**Given task A**
In the forum thread on splitting text into whole-word substrings, which method does the answer use to find the last space before the character limit?
**Given task B**
Copy the passage of the forum thread on splitting text into whole-word substrings that starts at "I am receiving" and ends at "from this point.".

**Document excerpt**
........

Reputation: 7856
I am able to break up paragraphs of text into substrings based upon nth given character limit. The conflict I have is that my algorithm is doing exactly this, and is breaking up words. This is where I am stuck. If the character limit occurs in the middle of a word, how can I back track to a space so that all my substrings have entire words?
This is the algorithm I am using
int arrayLength = 0;
arrayLength = (int) Math.ceil(((mText.length() / (double) charLimit)));
String[] result = new String[arrayLength];
int j = 0;
int lastIndex = result.length - 1;
for (int i = 0; i < lastIndex; i++) {
result[i] = mText.substring(j, j + charLimit);
j += charLimit;
}
result[lastIndex] = mText.substring(j);
I am setting the charLimit variable with any nth, integer value. And mText is string with a paragraph of text. Any suggestions on how I can improve this? Thank you in advance.
I am receiving good responses, just so you know what I did to figure out of I landed on a space or not, I used this while loop. I just do not know how to correct from this point.
while (!strTemp.substring(strTemp.length() - 1).equalsIgnoreCase(" ")) {
// somehow refine string before added to array
}
Upvotes: 2
Views: 168
Reputation: 3188
Not sure if I understood correctly what you wanted but an answer to my interpretation:
You could find the last space before your character limit with lastIndexOf and then check if you are close enough to your limit (for text without whitespace) i.e.:
int arrayLength = 0;
arrayLength = (int) Math.ceil(((mText.length() / (double) charLimit)));
String[] result = new String[arrayLength];
int j = 0;
int tolerance = 10;
int splitpoint;
int lastIndex = result.length - 1;
for (int i = 0; i < lastIndex; i++) {
splitpoint = mText.lastIndexOf(' ' ,j+charLimit);
splitpoint = splitpoint > j+charLimit-tolerance ? splitpoint:j+charLimit;
result[i] = mText.substring(j, splitpoint).trim();
j = splitpoint;
}
result[lastIndex] = mText.substring(j).trim();
this will search for the last space before charLimit
(example value) and either split the string there if it is less then tolerance
away or split at charLimit
if it isn't.
Only problem with this solution is that the last Stringtoken can be longer than charLimit
so you might need to adjust arrayLength
and loop while (mText - j > charLimit)
Edit
running sample code:
public static void main(String[] args) {
String mText = "I am able to break up paragraphs of text into substrings based upon nth given character limit. The conflict I have is that my algorithm is doing exactly this, and is breaking up words. This is where I am stuck. If the character limit occurs in the middle of a word, how can I back track to a space so that all my substrings have entire words?";
int charLimit = 40;
int arrayLength = 0;
arrayLength = (int) Math.ceil(((mText.length() / (double) charLimit)));
String[] result = new String[arrayLength];
int j = 0;
int tolerance = 10;
int splitpoint;
int lastIndex = result.length - 1;
for (int i = 0; i < lastIndex; i++) {
splitpoint = mText.lastIndexOf(' ' ,j+charLimit);
splitpoint = splitpoint > j+charLimit-tolerance ? splitpoint:j+charLimit;
result[i] = mText.substring(j, splitpoint);
j = splitpoint;
}
result[lastIndex] = mText.substring(j);
for (int i = 0; i<arrayLength; i++) {
System.out.println(result[i]);
}
}
Output:
I am able to break up paragraphs of text
into substrings based upon nth given
character limit. The conflict I have is
that my algorithm is doing exactly
this, and is breaking up words. This is
where I am stuck. If the character
limit occurs in the middle of a word,
how can I back track to a space so that
all my substrings have entire words?
Additional Edit: added trim() as per suggestion by curiosu. It removes whitespace surroundig the string tokens.
Upvotes: 3

........

**Items**
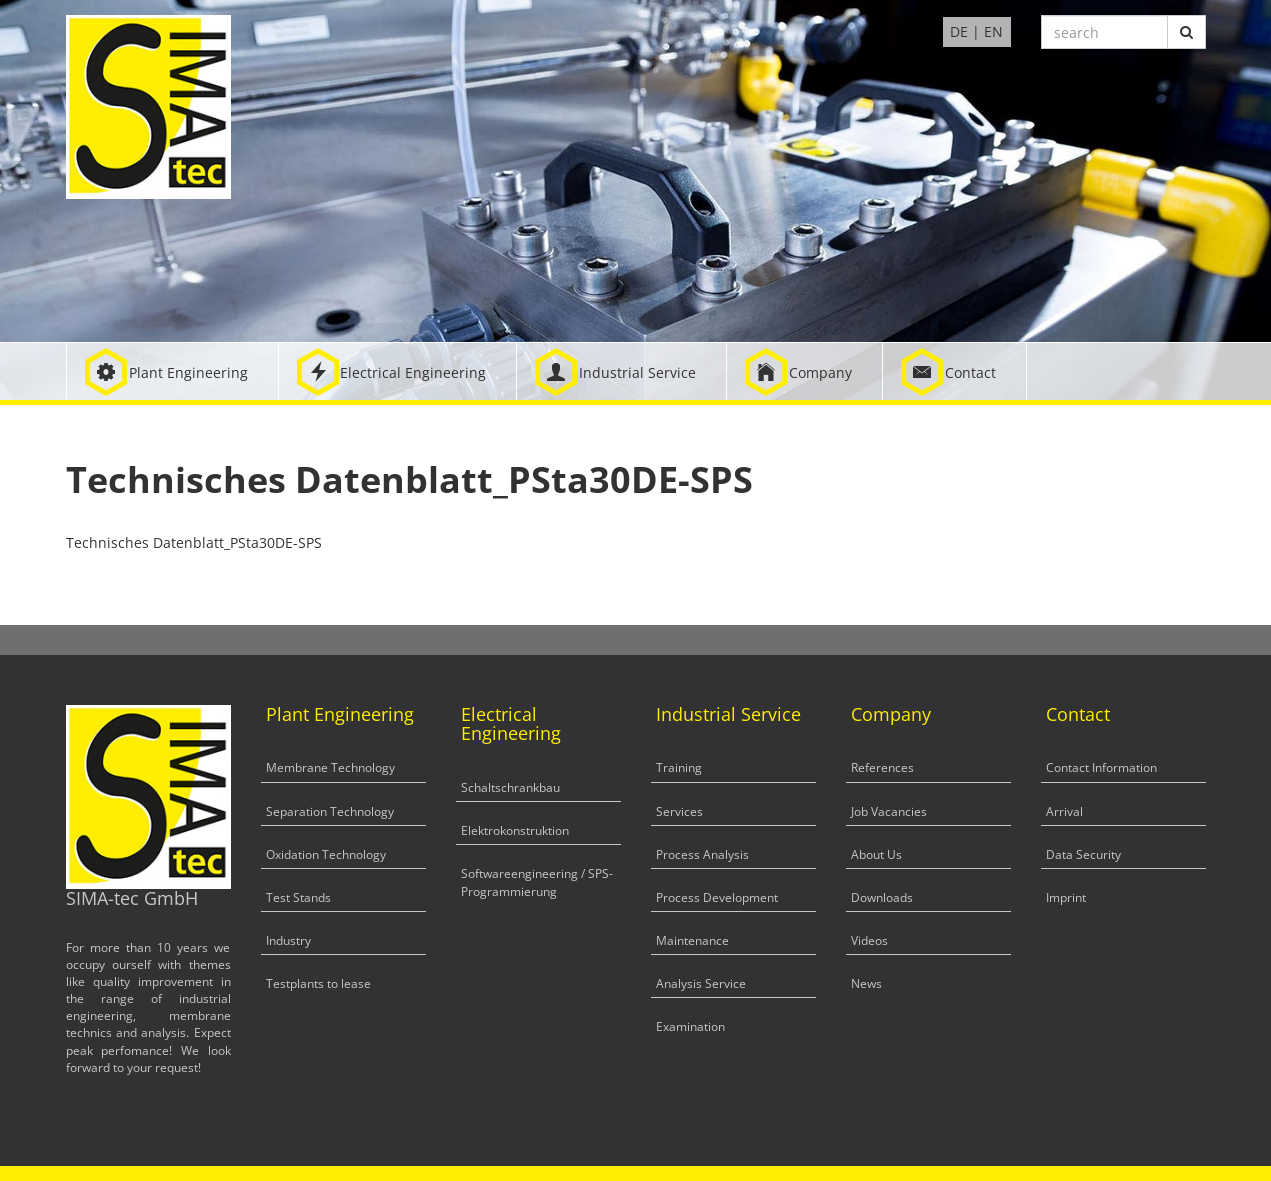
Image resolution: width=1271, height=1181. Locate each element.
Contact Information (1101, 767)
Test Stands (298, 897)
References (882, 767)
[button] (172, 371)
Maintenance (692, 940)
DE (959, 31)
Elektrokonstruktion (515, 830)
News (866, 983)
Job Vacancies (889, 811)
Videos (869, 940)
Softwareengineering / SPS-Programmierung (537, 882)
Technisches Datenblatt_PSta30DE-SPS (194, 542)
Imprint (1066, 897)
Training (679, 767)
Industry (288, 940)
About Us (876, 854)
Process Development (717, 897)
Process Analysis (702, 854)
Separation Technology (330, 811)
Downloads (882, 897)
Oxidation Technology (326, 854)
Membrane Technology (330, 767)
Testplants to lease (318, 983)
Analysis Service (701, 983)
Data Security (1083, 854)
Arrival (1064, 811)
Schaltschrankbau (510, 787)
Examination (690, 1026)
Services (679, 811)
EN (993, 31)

........

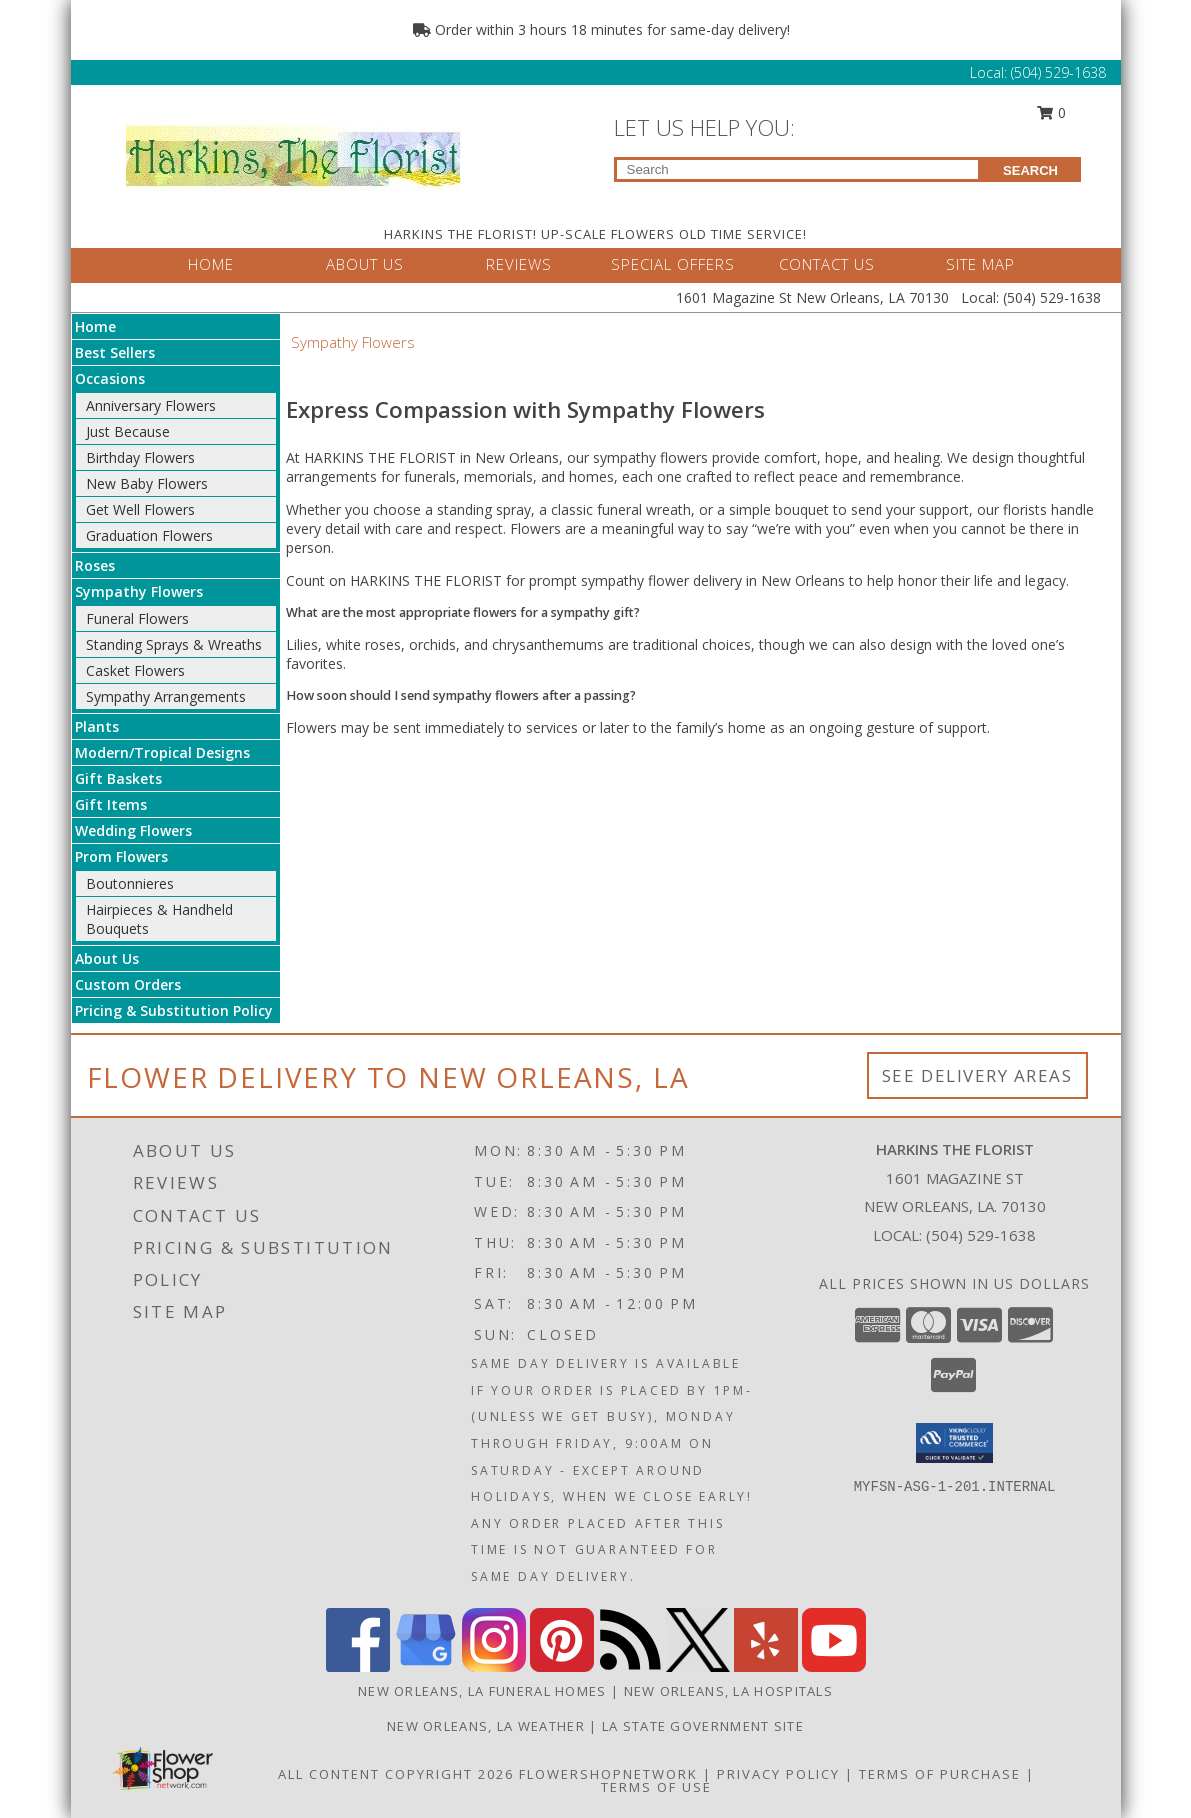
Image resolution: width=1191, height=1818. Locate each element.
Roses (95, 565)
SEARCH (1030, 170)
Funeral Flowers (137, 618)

........

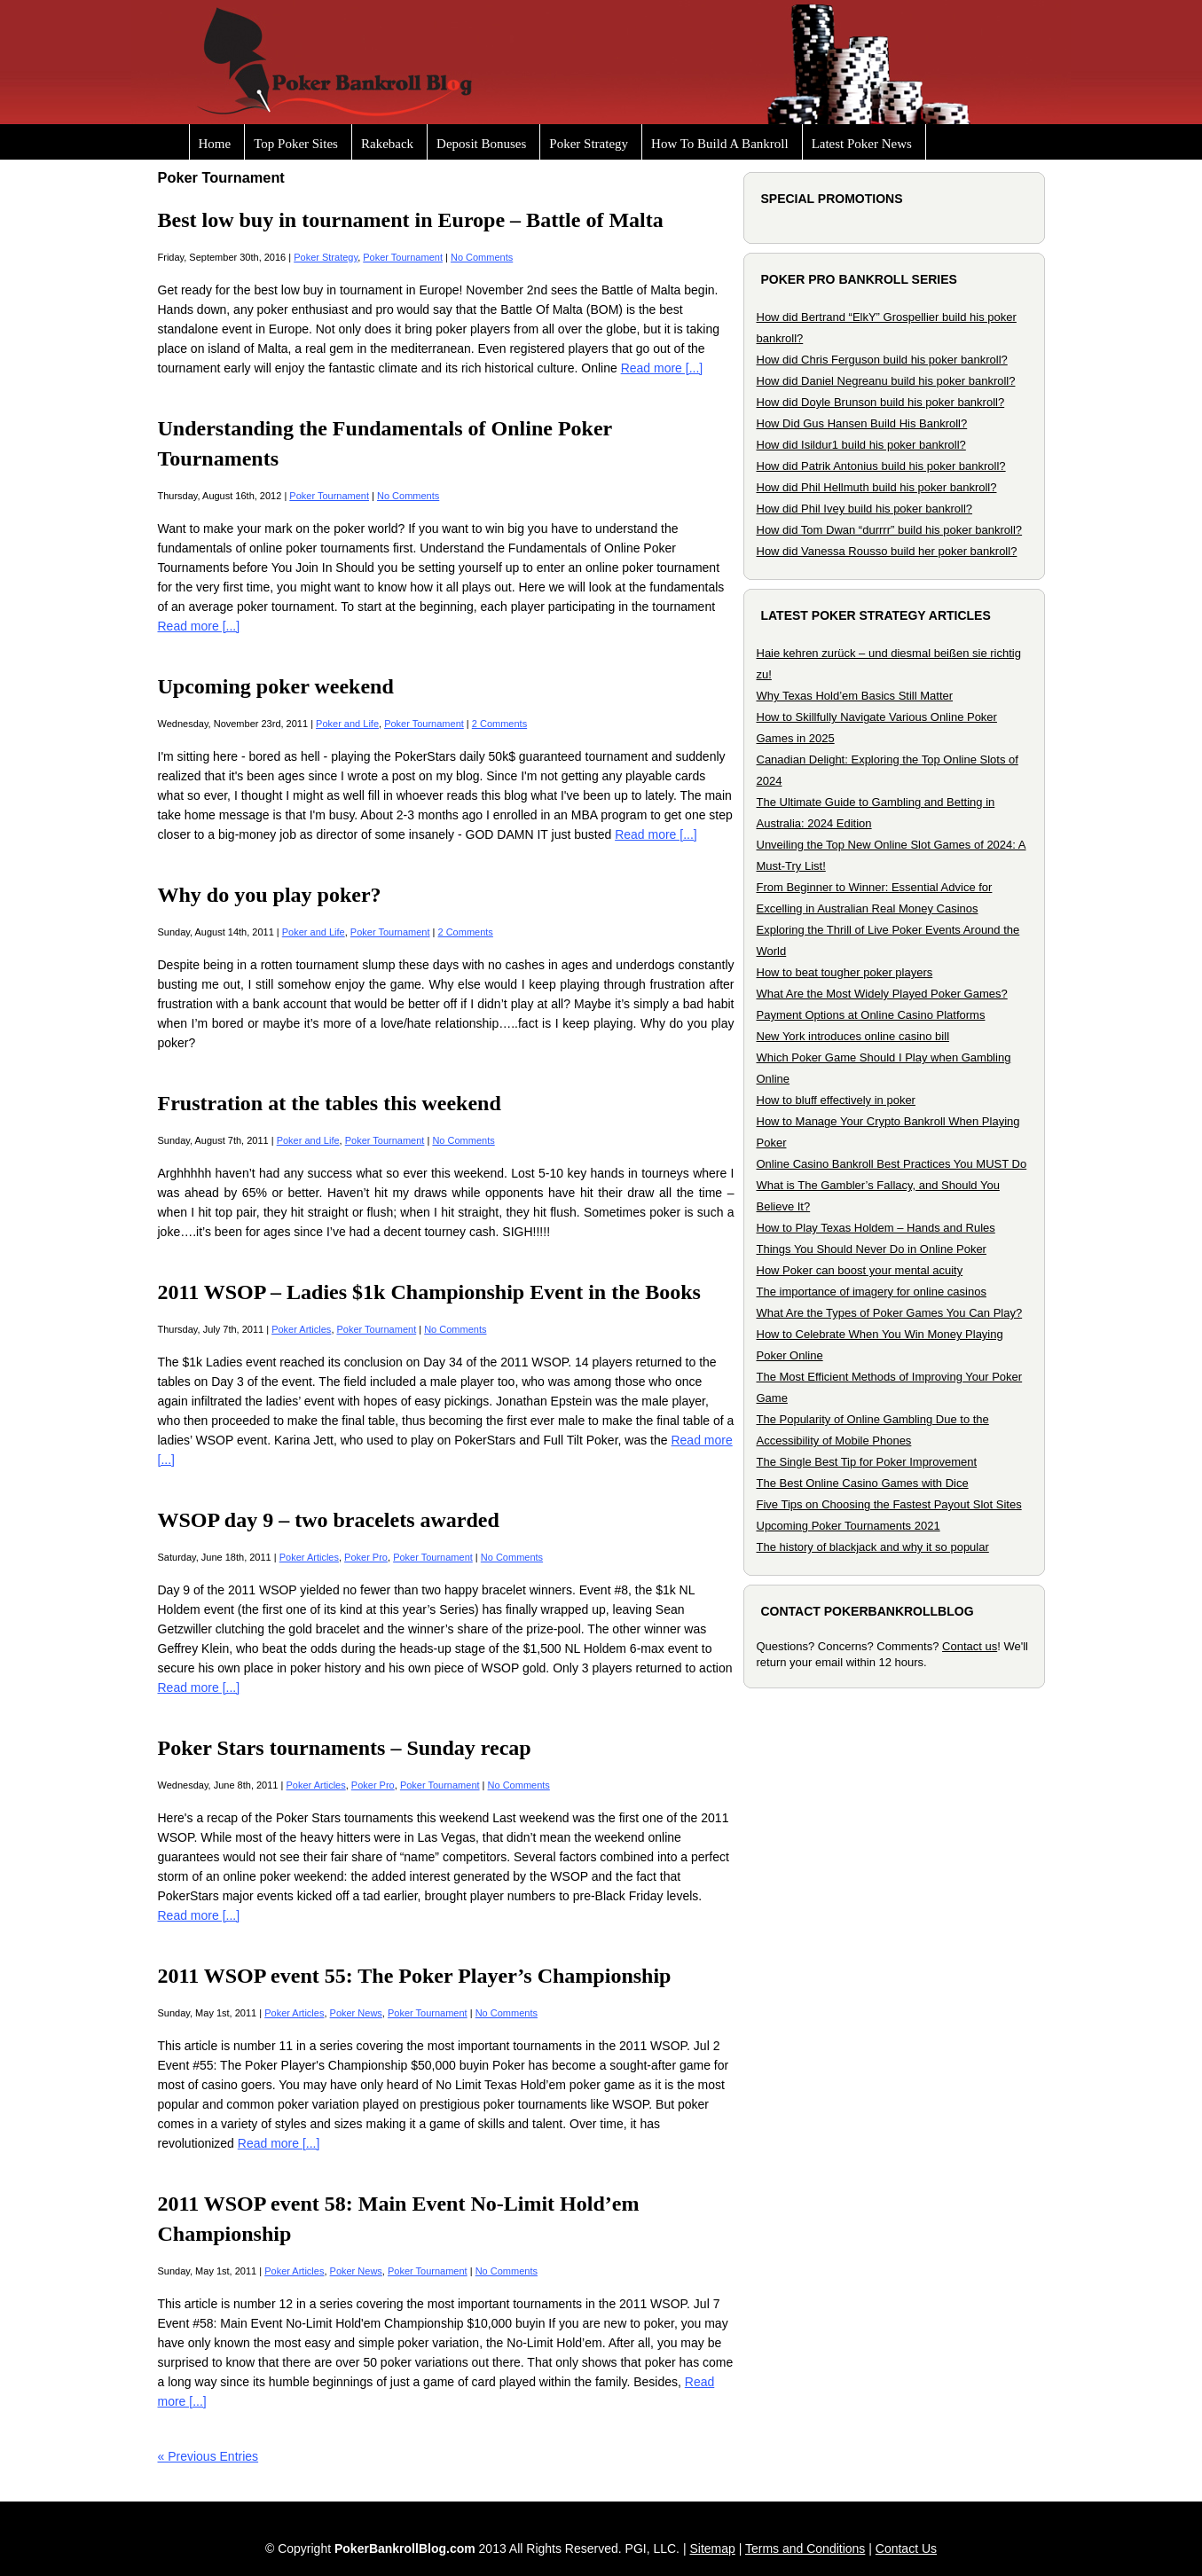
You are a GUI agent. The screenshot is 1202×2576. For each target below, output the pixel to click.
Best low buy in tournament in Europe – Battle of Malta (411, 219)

........

**Answer A**
lastIndexOf

**Answer B**
I am receiving good responses, just so you know what I did to figure out of I landed on a space or not, I used this while loop. I just do not know how to correct from this point.